Les minutes passent à une vitesse folle et je me rends compte du retard que j’ai pris sur mes tables. Je quitte à contrecœur Joséphine et retourne au travail. D’où elle est, je peux croiser son regard à chacun de mes passages sur la terrasse. Elle a sorti son ordinateur et dessine les plans d’un appartement gigantesque. Je la laisse à son labeur et me consacre au mien. Au bout d’une heure environs, elle demande l’addition. Je lui apporte, déçu de la voir partir si vite. Elle me remercie, son parfum enivre mon cœur, mais je n’ose la retenir. Je retourne vers mon bar avec son verre vide marqué par la trace de son rouge à lèvre sur le rebord. Lorsque je me retourne, elle a disparu. Je cours vers la table, et la regarde s’éloigner au loin. Machinalement, ma main passe sur la table et ramasse le pourboire. Je sens une pile de pièces, puis une seconde que je réunis avec la première, le regard toujours hypnotisé par le balancement des hanches de Joséphine dans la nuit parisienne. Au contact d’une troisième pile, je baisse le regard, interloqué.

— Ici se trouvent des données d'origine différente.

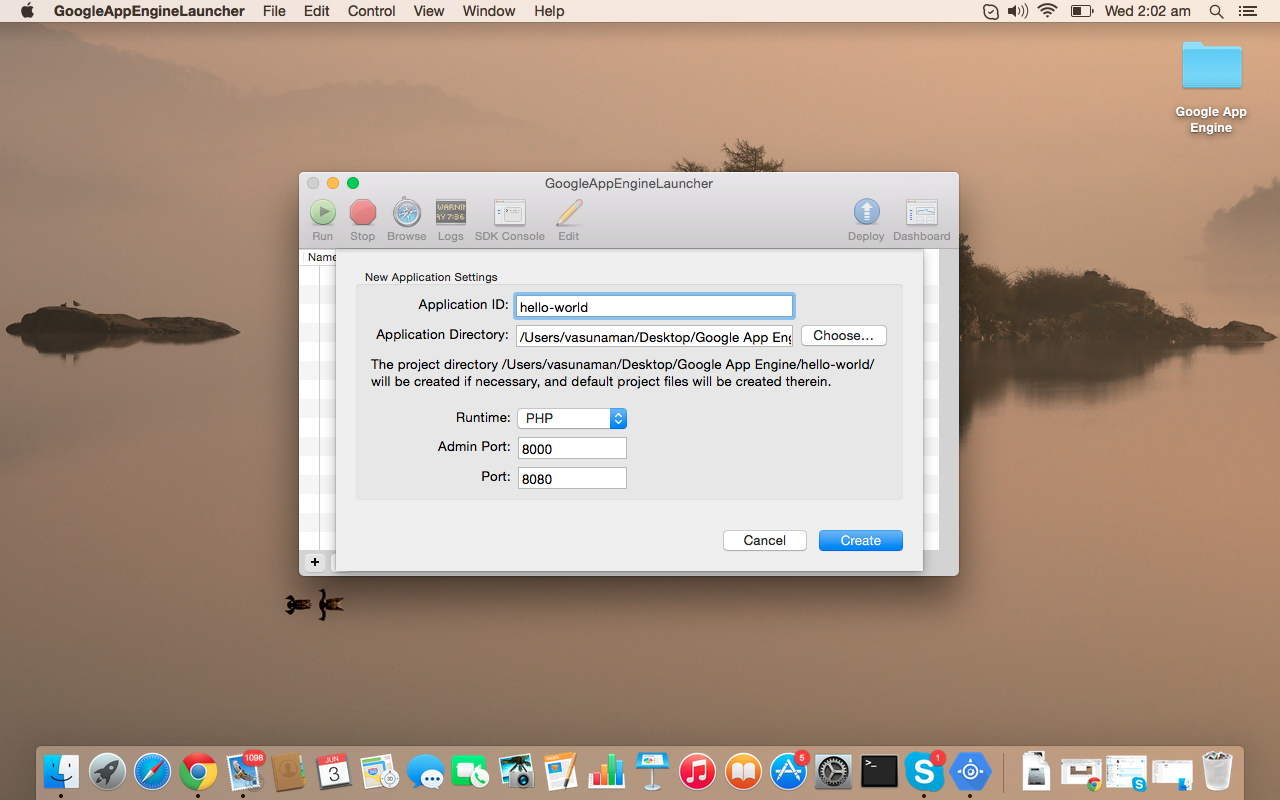1280x800 pixels.
Task: Click the Application ID text field
Action: 654,307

Sur la table, il y a cinq piles de pièces rouges et jaunes. Enfin, quatre désormais étant donné que j’avais mélangé les deux dernières. En un rapide coup d’œil, je me dis qu’il y a un message. La première pile, une pièce de 5cts et une de 1 cts. La seconde 88cts la troisième 24cts. 06 88 24. La somme des deux dernières piles fait 137. Merde. C’était son numéro de téléphone. Et impossible de la rattraper, elle a disparu au coin de la rue. A moins que… Je compte les pièces. une de 50cts, quatre de 20cts une de 5cts et une de 2cts. Je note cela sur un bout de papier. J’aurais le temps de me pencher dessus plus tard.